Adult Illness, Caregivers, Elder Law, estate planning, Financial Planning
Is Your Disabled Child Protected After You Die?
By Rick Law, Elder Law Attorney and senior advocate at the multi-generation law firm of Law Elder Law in West suburban Aurora, IL. Serving seniors and their families in Western Chicagoland . What do you do if you’re an elderly parent still caring for a disabled child who can’t care for him or herself? Last week I wrote about “empty nesters” who have never really had an empty nest. These are parents of children with disabilities such as autism, cerebral palsy, hearing loss, mental retardation, vision impairment, muscular dystrophy, genetic and chromosomal disorders, Down’s syndrome, and fetal alcohol syndrome, to name just a few. Some disabilities are apparent at birth, and others are caused by accidents or manifest themselves as mental illness later in life, but the end result is the same: The child is being cared for by a loving parent who worries about who will provide care for that child once the parent is gone. The most common advice of the attorney who does not practice in the area of special needs trust planning (or what we prefer to call Tender Loving Care (TLC) Trusts) has been for the parent to disinherit the child. Disinherit means to make sure you leave that disabled child with absolutely no allocation of money directly. This gives the simplistic idea that one should just leave extra money to one of the other children who will provide care for the disabled child and money management. Even in the best of families, this is usually a disastrous idea for the following reasons:
- It’s extremely difficult for an individual who receives extra money not to commingle that money with their own, and eventually treat it as their own. That money would become available in the event that the healthy child becomes divorced or is otherwise subject to loss to a creditor.

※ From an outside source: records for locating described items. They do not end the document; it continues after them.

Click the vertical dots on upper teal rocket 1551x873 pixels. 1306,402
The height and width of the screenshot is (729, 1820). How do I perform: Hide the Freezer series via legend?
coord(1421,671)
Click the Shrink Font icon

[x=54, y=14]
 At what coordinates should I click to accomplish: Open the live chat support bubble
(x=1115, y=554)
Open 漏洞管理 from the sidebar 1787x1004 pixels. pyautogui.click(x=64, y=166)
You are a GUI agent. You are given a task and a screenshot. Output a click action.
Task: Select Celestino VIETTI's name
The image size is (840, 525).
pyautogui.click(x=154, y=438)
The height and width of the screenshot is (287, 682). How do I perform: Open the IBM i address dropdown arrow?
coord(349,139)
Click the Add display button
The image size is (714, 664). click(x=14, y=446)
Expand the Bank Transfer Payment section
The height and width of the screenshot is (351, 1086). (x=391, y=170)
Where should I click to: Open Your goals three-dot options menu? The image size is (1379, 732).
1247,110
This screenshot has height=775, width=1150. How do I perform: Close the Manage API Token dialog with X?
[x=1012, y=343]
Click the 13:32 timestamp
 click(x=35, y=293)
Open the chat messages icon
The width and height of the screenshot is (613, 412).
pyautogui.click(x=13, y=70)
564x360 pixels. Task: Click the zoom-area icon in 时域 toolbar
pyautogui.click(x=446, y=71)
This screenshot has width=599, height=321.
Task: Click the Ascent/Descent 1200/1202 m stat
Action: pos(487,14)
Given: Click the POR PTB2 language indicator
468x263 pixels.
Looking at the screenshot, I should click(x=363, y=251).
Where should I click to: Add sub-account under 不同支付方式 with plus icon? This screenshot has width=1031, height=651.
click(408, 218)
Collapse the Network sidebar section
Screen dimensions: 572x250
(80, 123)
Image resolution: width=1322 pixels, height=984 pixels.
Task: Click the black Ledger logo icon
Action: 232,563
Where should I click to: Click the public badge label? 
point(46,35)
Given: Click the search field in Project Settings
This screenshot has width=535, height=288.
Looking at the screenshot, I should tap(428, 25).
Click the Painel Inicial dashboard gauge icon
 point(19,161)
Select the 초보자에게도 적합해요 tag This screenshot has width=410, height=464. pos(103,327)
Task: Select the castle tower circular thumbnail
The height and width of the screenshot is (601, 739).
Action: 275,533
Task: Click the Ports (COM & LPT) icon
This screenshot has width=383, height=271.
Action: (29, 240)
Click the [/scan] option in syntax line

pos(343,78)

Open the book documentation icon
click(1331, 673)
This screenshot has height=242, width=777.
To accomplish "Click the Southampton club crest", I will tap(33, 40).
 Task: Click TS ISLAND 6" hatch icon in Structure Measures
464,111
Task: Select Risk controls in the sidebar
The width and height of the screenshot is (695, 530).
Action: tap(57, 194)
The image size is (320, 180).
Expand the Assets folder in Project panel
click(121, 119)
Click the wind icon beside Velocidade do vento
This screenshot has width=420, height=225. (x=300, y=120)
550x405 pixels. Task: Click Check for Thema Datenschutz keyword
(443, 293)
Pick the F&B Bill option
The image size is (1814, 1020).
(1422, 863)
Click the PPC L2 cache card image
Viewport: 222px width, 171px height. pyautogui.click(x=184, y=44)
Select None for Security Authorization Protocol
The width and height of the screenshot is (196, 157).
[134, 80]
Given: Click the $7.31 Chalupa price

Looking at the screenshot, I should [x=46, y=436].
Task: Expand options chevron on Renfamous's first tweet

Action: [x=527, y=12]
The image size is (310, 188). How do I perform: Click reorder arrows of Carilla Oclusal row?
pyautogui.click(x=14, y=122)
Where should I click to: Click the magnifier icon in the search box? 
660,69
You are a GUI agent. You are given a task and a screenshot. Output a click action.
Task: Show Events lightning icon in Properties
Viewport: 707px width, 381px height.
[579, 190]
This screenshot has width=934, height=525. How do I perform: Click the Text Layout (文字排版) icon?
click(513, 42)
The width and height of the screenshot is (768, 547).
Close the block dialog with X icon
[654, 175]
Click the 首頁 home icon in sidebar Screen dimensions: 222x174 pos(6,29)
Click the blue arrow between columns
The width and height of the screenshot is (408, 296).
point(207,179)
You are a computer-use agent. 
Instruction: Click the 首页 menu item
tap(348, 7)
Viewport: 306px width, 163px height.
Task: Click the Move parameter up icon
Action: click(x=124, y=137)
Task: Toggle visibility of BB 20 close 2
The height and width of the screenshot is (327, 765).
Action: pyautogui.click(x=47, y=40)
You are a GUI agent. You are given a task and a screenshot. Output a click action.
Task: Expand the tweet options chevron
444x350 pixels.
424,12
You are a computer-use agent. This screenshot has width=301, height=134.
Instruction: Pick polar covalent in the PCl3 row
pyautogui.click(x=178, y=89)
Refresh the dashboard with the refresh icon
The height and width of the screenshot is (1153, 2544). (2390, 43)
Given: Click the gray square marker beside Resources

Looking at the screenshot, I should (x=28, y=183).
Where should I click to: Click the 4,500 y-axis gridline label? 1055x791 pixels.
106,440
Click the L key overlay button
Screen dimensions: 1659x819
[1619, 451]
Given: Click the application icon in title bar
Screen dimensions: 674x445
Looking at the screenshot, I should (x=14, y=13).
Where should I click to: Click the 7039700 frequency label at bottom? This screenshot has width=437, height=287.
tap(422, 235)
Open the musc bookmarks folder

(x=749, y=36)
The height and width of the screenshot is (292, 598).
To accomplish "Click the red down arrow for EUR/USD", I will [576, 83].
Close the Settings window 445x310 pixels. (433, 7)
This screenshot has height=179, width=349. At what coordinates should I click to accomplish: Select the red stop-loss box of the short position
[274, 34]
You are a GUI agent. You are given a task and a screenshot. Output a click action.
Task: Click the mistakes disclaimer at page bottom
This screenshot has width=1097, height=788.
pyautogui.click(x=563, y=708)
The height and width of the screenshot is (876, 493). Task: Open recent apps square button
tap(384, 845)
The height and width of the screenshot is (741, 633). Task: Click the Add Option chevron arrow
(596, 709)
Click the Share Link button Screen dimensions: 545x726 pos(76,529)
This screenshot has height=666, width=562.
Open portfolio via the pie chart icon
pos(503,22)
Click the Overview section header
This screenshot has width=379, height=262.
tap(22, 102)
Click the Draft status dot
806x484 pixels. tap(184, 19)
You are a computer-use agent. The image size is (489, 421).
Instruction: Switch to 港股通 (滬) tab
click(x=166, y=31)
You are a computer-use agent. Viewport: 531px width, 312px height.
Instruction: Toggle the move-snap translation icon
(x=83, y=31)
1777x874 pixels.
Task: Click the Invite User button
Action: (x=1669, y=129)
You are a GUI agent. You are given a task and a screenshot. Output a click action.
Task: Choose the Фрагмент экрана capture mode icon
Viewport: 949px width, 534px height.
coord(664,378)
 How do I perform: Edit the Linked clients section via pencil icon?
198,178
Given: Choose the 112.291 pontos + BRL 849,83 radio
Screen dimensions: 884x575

- In many families the dynamic is such that the healthy children have some anger or resentment toward the disabled child because that sibling got more attention. Thus, healthy children may not want the role of caregiver and banker for their disabled sibling.
- And most unfairly, leaving money to one child for disbursement to another child puts a target on the back of the healthy child, in that all complaints and concerns about money will be directed to that individual.